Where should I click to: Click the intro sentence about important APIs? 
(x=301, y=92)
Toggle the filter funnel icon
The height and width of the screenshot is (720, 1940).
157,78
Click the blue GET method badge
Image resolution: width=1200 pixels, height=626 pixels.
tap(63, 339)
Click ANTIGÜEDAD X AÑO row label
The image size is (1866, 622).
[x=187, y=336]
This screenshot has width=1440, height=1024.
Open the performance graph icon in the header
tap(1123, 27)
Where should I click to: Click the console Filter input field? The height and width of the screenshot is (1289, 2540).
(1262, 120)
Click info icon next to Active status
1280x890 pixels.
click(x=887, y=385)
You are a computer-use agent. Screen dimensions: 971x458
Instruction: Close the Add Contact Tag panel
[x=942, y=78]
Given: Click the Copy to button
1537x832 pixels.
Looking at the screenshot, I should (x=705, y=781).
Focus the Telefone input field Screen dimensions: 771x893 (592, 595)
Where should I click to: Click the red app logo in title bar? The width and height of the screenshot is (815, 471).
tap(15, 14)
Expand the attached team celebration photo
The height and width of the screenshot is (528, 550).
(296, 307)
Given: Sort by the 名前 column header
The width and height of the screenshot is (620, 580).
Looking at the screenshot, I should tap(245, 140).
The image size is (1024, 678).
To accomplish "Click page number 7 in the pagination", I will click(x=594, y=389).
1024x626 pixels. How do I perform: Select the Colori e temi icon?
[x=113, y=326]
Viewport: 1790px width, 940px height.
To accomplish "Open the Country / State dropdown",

──────

(WHAT IS EXPECTED):
Rewrite all of the data above, replacing "Where should I click to:" with "Which spot should I click to:" and keeping everything else the same.

(RESPONSE BELOW):
Which spot should I click to: Click the intro sentence about important APIs? 
(x=301, y=92)
Toggle the filter funnel icon
The height and width of the screenshot is (720, 1940).
157,78
Click the blue GET method badge
Image resolution: width=1200 pixels, height=626 pixels.
tap(63, 339)
Click ANTIGÜEDAD X AÑO row label
The image size is (1866, 622).
[x=187, y=336]
This screenshot has width=1440, height=1024.
Open the performance graph icon in the header
tap(1123, 27)
Which spot should I click to: Click the console Filter input field? The height and width of the screenshot is (1289, 2540).
(1262, 120)
Click info icon next to Active status
1280x890 pixels.
click(x=887, y=385)
You are a computer-use agent. Screen dimensions: 971x458
Instruction: Close the Add Contact Tag panel
[x=942, y=78]
Given: Click the Copy to button
1537x832 pixels.
Looking at the screenshot, I should (x=705, y=781).
Focus the Telefone input field Screen dimensions: 771x893 (592, 595)
Which spot should I click to: Click the red app logo in title bar? The width and height of the screenshot is (815, 471).
tap(15, 14)
Expand the attached team celebration photo
The height and width of the screenshot is (528, 550).
(296, 307)
Given: Sort by the 名前 column header
The width and height of the screenshot is (620, 580).
Looking at the screenshot, I should tap(245, 140).
The image size is (1024, 678).
To accomplish "Click page number 7 in the pagination", I will click(x=594, y=389).
1024x626 pixels. How do I perform: Select the Colori e temi icon?
[x=113, y=326]
Viewport: 1790px width, 940px height.
To accomplish "Open the Country / State dropdown",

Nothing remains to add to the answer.